In the stretch from the line containing "Task: Open Spotify from the taskbar" through the end of the material, change "Spotify" to "Slack" and leave everything else unchanged. Leave the pictures out of the output.

::::::::::

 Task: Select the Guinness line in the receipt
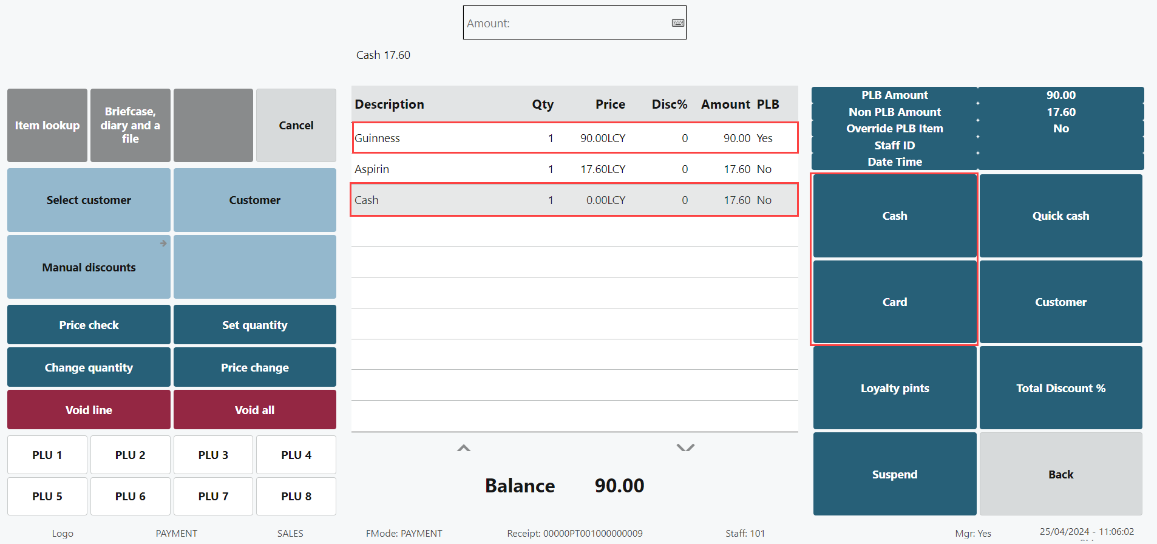coord(574,138)
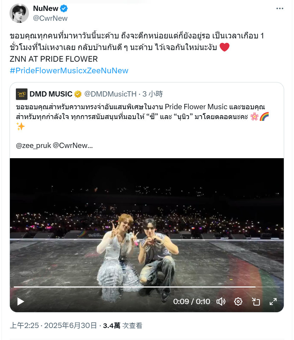Click the video time 0:09 / 0:10
Screen dimensions: 294x340
click(191, 301)
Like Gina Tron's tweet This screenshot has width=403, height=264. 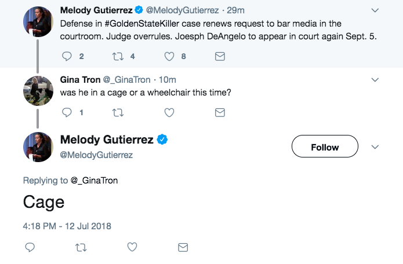[170, 112]
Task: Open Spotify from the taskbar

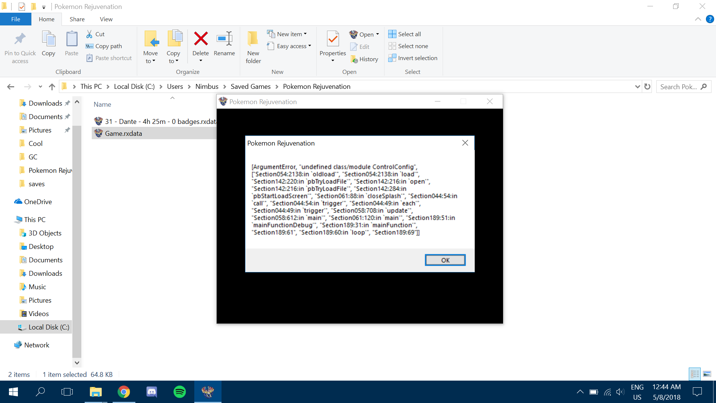Action: [x=180, y=392]
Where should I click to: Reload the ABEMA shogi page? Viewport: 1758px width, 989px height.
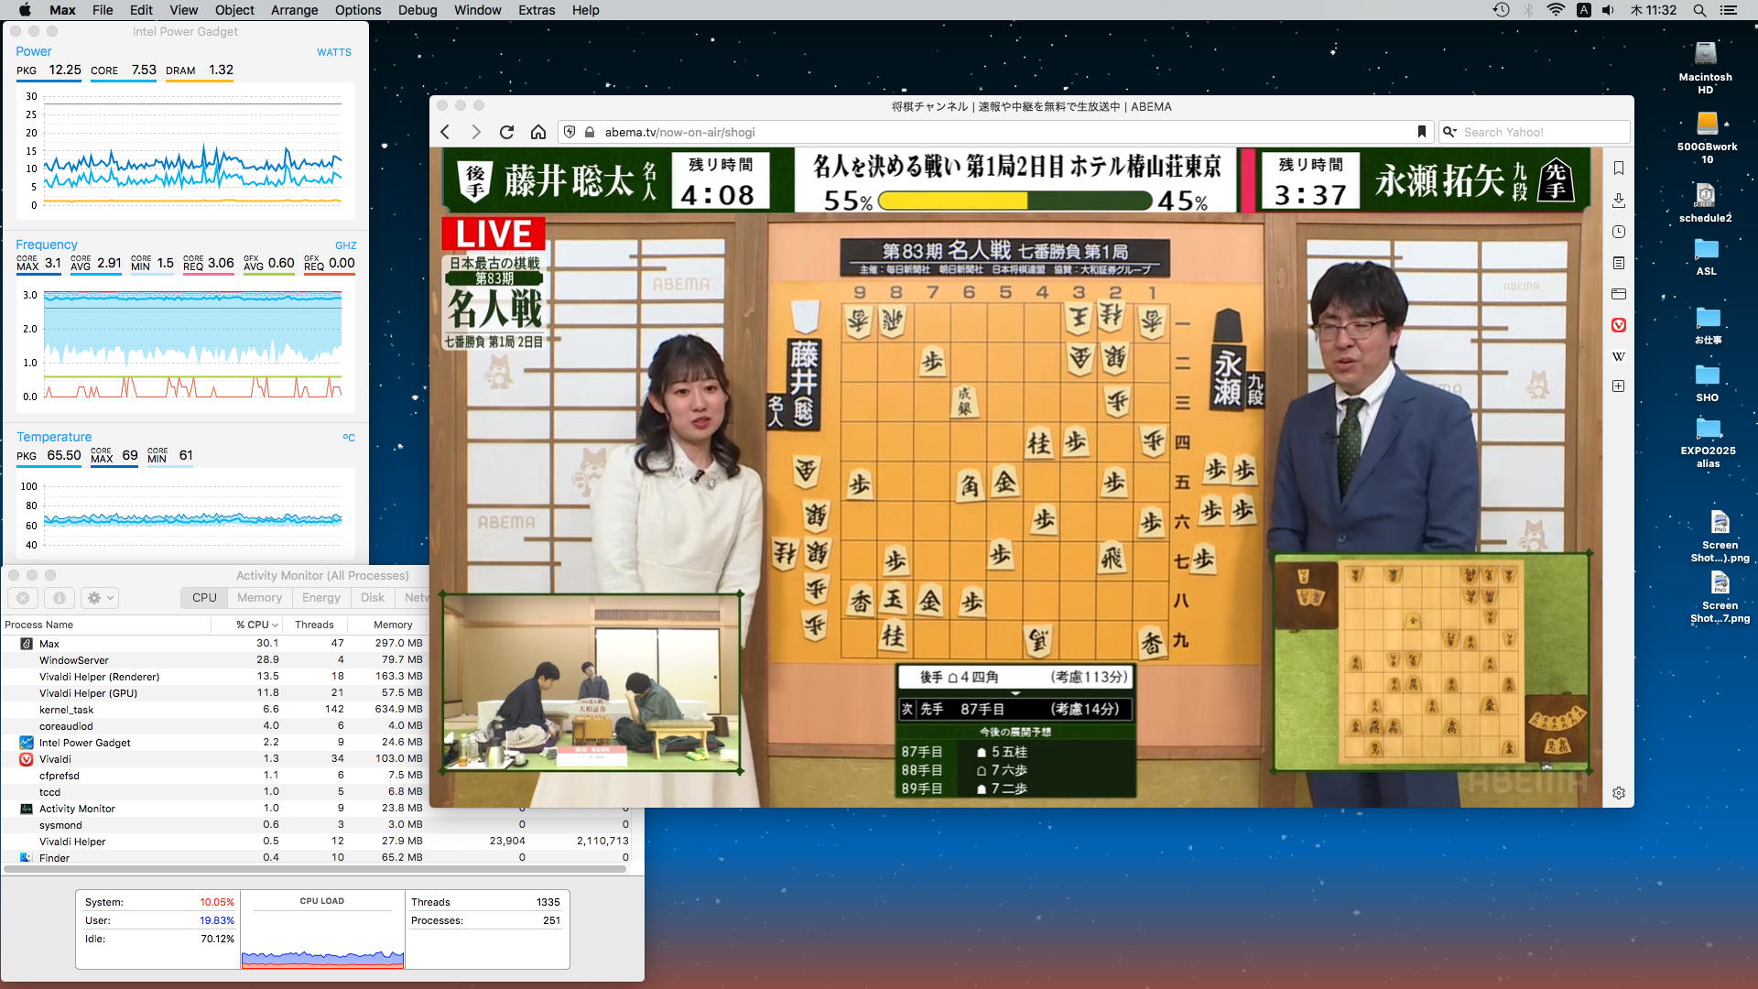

::::::::::

## Solution for this exercise
Task: Open Slack from the taskbar

Action: [x=180, y=392]
Where should I click to: Reload the ABEMA shogi page? Viewport: 1758px width, 989px height.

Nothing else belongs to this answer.